Your goal:
Copy out each line of the data that contains "toolbar".

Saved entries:
*-*-*
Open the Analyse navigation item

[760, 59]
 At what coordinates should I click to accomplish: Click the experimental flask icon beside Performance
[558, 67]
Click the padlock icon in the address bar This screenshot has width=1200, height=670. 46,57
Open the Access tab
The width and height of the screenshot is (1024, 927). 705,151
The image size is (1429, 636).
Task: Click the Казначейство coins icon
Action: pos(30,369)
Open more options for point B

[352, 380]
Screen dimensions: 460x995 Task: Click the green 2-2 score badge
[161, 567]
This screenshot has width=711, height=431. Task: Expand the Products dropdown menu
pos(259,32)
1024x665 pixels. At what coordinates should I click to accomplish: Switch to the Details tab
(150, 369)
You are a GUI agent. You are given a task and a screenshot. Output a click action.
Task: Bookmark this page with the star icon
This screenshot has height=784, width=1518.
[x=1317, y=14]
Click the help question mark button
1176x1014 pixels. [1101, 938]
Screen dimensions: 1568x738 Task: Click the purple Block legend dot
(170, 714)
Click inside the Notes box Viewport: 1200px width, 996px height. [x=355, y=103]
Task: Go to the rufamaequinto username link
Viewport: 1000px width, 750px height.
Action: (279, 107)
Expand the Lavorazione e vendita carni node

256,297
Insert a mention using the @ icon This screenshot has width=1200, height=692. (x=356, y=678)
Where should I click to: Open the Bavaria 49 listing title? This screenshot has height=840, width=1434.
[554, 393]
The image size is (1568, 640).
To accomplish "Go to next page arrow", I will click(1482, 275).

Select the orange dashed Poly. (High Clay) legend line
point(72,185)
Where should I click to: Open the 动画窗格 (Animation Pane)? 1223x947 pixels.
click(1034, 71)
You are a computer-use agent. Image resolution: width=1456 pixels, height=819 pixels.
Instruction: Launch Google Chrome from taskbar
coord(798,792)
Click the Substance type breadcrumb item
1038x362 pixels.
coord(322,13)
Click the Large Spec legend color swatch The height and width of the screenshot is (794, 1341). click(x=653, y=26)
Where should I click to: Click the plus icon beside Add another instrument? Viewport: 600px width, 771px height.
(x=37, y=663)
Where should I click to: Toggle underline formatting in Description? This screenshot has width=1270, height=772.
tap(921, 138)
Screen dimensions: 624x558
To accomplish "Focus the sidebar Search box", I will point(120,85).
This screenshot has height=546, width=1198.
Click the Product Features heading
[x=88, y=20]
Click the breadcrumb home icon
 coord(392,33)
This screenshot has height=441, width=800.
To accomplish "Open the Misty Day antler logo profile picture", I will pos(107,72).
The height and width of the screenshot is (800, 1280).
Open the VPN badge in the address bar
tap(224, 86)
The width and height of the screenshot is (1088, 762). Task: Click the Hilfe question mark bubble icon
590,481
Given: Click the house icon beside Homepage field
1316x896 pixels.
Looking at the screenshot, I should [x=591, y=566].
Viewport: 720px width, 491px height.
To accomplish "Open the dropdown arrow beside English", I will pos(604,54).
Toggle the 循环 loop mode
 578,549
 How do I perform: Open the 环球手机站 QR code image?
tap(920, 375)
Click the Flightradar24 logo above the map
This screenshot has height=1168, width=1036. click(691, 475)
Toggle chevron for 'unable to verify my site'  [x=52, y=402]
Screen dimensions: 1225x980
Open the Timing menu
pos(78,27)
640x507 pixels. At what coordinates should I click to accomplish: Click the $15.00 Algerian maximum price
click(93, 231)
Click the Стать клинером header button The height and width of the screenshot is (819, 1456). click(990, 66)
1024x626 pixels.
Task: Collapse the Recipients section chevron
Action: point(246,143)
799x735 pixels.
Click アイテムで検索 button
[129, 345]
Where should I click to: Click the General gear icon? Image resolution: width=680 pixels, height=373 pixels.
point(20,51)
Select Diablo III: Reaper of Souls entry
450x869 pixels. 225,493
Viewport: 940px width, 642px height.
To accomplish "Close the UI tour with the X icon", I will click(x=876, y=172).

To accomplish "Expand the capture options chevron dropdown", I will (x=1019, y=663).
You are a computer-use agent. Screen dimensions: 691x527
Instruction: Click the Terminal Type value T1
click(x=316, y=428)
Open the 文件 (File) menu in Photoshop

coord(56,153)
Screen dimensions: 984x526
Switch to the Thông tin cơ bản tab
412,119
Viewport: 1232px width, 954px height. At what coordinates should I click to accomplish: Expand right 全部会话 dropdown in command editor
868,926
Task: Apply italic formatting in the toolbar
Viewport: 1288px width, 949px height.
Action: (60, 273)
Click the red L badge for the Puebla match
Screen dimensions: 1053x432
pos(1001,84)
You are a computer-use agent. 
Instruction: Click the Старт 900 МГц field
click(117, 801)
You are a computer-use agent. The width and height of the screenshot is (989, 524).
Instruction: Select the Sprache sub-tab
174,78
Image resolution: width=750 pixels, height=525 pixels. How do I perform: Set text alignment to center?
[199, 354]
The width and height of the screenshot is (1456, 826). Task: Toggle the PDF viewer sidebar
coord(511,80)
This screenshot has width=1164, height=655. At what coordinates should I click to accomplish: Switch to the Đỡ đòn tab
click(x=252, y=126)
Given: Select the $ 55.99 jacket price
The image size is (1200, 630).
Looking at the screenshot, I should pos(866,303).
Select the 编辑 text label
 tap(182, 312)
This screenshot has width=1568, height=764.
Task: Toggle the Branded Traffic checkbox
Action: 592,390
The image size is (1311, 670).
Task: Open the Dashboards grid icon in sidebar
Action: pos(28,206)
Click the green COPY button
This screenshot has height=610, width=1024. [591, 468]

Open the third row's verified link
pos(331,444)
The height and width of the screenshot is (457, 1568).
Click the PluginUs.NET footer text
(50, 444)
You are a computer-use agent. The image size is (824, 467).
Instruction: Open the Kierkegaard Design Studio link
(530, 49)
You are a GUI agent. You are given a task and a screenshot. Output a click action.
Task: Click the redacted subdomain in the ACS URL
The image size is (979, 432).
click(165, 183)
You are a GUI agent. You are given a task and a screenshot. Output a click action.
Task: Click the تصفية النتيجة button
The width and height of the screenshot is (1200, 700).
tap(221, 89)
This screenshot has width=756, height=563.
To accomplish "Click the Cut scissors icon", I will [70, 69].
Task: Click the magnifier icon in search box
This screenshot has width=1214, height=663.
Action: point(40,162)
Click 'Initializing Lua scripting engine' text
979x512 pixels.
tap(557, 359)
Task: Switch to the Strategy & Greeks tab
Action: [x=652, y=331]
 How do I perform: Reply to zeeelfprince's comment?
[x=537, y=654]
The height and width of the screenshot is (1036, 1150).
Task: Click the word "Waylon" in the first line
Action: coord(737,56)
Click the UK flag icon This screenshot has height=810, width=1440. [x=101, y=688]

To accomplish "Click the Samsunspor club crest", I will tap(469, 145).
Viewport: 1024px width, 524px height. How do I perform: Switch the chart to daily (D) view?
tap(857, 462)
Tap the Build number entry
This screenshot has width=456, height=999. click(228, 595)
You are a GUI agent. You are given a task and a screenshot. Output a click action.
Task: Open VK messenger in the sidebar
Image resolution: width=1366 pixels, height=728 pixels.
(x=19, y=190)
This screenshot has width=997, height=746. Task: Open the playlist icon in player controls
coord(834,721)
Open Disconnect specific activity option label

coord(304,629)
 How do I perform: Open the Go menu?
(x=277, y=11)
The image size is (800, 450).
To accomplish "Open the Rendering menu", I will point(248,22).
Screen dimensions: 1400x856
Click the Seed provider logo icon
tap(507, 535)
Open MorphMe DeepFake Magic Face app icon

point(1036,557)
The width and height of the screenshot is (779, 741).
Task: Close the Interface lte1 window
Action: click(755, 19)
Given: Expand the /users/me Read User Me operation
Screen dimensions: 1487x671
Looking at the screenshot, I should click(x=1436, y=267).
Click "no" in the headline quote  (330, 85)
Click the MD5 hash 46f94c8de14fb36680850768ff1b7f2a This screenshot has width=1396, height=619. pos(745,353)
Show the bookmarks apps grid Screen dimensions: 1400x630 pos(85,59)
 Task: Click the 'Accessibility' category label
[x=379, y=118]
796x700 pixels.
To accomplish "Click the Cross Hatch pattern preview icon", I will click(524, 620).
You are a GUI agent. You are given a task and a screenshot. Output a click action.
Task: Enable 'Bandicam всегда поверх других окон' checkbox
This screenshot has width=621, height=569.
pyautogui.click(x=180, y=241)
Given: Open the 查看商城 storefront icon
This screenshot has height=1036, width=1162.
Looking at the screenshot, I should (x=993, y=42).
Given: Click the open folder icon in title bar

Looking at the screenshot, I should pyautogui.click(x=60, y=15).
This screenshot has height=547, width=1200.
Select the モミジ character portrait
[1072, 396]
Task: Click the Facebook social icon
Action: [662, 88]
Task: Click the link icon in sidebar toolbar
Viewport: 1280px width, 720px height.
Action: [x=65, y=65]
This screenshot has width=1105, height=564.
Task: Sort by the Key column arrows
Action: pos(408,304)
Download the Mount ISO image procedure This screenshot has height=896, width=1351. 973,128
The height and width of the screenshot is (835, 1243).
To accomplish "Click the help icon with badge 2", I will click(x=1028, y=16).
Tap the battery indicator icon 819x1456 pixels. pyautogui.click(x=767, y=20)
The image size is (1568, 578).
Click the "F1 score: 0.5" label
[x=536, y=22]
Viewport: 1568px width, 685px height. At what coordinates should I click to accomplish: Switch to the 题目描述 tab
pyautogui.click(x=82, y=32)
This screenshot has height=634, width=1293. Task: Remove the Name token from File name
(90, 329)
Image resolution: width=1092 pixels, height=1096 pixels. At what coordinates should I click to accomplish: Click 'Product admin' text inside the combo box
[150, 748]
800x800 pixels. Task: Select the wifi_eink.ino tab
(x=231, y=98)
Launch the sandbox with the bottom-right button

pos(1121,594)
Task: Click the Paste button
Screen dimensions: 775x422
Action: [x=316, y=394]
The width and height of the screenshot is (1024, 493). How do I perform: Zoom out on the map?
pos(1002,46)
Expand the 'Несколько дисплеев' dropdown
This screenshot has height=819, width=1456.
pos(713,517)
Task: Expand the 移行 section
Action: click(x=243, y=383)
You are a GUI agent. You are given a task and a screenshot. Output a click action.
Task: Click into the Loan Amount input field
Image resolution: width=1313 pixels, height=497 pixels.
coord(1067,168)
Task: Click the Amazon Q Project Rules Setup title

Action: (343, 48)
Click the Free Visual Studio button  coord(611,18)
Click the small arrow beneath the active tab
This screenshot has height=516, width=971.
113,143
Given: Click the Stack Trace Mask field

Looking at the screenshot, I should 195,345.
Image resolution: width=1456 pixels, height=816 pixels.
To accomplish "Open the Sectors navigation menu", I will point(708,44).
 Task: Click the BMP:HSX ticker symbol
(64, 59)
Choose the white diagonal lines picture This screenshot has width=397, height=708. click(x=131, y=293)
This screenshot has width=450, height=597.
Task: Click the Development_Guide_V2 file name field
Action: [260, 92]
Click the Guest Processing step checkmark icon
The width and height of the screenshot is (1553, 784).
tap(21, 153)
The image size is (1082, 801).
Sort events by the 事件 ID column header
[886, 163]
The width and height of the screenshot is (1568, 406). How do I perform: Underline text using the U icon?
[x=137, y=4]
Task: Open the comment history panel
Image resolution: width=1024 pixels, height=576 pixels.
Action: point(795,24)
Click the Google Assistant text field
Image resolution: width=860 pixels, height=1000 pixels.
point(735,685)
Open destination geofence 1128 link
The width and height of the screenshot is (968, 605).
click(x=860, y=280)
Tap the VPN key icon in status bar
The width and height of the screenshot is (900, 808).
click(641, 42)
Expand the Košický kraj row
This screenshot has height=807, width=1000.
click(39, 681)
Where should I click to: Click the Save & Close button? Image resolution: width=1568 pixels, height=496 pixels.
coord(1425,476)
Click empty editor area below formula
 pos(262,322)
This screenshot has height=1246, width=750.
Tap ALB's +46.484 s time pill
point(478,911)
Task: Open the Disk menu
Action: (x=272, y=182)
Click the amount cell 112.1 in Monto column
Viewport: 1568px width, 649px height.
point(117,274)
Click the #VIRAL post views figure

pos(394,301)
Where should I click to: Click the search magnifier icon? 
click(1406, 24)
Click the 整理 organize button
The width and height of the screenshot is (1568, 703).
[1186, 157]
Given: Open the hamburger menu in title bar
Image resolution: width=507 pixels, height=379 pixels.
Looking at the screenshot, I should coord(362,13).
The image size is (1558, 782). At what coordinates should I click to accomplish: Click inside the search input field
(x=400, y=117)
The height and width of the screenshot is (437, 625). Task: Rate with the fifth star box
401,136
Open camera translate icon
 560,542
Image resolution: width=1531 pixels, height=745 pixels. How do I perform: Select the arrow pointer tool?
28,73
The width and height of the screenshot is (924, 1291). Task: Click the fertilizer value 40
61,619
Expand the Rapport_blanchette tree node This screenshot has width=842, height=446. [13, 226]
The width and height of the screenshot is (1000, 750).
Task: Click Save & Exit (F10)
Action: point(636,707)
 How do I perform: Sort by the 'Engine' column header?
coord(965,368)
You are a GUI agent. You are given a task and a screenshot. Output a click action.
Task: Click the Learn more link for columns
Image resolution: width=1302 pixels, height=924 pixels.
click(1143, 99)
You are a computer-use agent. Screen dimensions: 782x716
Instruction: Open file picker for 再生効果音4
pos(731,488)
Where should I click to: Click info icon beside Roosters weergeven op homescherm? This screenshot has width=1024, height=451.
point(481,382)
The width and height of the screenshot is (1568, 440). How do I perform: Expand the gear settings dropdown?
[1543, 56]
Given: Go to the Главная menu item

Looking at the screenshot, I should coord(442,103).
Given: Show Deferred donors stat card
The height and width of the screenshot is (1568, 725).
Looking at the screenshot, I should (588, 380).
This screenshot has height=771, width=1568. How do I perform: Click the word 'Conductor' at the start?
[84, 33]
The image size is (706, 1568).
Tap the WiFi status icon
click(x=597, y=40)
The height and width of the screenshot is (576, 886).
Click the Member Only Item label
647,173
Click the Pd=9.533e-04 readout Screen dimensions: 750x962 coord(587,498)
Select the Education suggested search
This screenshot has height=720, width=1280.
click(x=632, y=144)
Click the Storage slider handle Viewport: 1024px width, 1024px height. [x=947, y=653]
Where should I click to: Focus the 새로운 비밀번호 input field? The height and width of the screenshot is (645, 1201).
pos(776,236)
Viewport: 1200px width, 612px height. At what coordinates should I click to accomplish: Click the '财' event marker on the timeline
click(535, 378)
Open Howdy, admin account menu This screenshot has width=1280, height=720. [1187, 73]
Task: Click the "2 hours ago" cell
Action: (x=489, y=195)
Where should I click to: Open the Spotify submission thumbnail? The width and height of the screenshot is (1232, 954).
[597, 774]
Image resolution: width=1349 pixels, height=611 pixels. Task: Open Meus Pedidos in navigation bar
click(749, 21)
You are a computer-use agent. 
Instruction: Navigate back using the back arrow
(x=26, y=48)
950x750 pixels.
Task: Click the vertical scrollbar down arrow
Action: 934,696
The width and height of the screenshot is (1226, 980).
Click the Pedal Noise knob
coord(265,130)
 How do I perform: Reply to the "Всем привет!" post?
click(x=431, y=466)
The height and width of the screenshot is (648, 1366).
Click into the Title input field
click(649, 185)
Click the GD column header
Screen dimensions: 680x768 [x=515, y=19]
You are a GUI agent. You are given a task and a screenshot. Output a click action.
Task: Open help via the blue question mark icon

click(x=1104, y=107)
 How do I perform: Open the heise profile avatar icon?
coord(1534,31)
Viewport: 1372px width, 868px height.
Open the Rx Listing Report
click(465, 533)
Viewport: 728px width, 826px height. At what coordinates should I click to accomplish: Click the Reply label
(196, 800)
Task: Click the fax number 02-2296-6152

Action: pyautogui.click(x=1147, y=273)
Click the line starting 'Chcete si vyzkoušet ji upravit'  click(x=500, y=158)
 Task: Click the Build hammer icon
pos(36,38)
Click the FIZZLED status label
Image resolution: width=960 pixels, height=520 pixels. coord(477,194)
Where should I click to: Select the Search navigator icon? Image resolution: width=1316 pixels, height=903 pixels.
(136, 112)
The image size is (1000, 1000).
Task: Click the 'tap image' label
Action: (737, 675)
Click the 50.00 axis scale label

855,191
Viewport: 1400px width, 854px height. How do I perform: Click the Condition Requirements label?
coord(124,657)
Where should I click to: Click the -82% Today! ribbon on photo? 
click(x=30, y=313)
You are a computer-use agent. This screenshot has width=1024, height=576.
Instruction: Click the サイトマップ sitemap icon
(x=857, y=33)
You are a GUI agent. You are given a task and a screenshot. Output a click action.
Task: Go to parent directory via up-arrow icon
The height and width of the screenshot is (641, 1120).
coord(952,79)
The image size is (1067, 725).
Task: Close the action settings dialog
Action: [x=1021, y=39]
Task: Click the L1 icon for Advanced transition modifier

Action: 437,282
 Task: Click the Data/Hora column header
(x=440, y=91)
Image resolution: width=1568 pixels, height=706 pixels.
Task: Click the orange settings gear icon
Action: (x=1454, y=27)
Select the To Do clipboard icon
*-*-*
Written solution:
Task: Apply italic formatting in the toolbar
Task: Click the link icon in sidebar toolbar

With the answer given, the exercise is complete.